Volvió a la realidad y miró alrededor. Estaba sentado en el primer banco de la capilla, con el regalo de Navidad de Katrine sobre las rodillas.

¿Katrine?

La habitación estaba a oscuras. La linterna se había apagado y solo le llegaba la luz de la solitaria bombilla del altillo a través de las delgadas rendijas de las tablas de la pared.

¿Y el estampido? No era un rayo que hubiese caído sino la tormenta, que atronaba a su paso por la costa.

La tormenta de nieve había alcanzado su punto culminante. Las paredes de piedra de la planta baja resistían impasibles, pero el resto del establo se estremecía. El aire que traspasaba las rendijas aullaba como una sirena en torno a Joakim.

Alzó la vista hacia las vigas del techo y le pareció que vibraban. Los vientos huracanados se abatían como olas negras sobre el establo, y las paredes chirriaban y crujían.

La tormenta estaba destrozando el establo. O eso parecía.
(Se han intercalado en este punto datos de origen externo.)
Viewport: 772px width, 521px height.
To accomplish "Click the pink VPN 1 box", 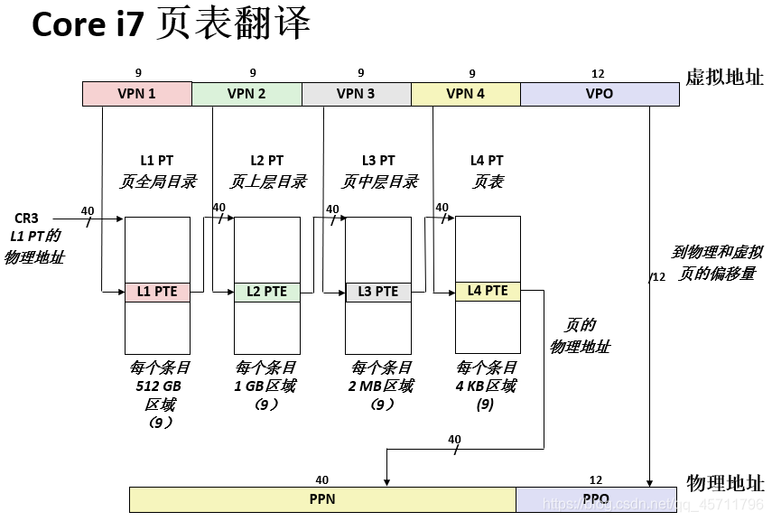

Pero Joakim creyó oír también otros ruidos. Un crujido en el interior de la habitación donde estaba: lentos pasos sobre el suelo de madera. Nerviosos movimientos en la oscuridad. Voces susurrantes.

A su espalda, los bancos habían empezado a ocuparse.

No vio quiénes eran los visitantes, pero sintió que el frío de la estancia aumentaba. Eran muchos, y ahora se sentaban.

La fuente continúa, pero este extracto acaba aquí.